Please copy the lines below exactly, from the first one through the line showing "Given: Select the M5s row label".

Collected data:
--- START ---
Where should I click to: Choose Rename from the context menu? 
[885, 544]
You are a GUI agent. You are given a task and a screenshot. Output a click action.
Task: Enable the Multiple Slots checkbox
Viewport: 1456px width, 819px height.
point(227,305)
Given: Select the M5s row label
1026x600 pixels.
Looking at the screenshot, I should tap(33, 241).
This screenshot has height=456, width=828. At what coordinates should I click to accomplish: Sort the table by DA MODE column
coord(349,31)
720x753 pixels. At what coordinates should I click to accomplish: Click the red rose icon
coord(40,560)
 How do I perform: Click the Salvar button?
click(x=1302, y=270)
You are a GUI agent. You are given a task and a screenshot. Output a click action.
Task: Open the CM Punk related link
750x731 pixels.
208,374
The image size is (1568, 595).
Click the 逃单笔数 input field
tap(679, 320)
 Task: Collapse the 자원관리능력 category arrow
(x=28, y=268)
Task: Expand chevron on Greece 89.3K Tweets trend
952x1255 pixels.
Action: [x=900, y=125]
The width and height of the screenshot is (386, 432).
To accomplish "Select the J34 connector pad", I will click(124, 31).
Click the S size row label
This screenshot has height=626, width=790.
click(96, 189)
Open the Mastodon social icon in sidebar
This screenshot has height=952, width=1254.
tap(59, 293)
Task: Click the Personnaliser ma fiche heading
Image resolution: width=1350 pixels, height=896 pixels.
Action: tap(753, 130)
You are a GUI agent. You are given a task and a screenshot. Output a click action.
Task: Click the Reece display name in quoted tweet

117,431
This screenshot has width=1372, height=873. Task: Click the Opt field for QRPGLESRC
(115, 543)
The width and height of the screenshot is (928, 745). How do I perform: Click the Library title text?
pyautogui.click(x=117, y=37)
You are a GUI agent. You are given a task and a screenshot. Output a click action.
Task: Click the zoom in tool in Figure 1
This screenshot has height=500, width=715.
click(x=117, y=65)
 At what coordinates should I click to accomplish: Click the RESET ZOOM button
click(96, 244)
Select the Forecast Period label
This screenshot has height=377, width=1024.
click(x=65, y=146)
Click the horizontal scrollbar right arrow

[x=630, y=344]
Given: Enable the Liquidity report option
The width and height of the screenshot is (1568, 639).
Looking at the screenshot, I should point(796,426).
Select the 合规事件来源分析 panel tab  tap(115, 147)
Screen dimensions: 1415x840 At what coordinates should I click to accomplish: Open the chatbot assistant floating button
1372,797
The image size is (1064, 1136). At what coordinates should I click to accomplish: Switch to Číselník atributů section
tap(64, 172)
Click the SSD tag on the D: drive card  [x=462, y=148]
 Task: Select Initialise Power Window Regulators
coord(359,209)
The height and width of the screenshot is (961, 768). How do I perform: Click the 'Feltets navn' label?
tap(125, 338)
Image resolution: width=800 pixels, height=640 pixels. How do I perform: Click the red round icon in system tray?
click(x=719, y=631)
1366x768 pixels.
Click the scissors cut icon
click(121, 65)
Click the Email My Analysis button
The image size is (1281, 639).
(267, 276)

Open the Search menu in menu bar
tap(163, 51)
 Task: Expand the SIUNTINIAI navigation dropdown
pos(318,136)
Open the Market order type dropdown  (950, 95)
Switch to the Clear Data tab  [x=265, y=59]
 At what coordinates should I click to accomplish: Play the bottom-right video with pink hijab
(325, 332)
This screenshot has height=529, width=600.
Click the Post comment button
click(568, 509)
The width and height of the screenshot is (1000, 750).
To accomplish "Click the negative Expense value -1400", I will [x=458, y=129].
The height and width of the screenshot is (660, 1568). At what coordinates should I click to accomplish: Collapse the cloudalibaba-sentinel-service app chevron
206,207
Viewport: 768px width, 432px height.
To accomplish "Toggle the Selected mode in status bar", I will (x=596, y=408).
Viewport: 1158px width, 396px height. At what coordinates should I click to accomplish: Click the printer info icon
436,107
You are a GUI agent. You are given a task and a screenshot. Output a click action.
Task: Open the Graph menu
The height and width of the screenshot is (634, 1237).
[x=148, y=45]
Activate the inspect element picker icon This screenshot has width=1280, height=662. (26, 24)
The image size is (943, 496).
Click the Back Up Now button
--- END ---
## Response for this exercise
Where should I click to: Choose Rename from the context menu? 
[885, 544]
You are a GUI agent. You are given a task and a screenshot. Output a click action.
Task: Enable the Multiple Slots checkbox
Viewport: 1456px width, 819px height.
point(227,305)
Given: Select the M5s row label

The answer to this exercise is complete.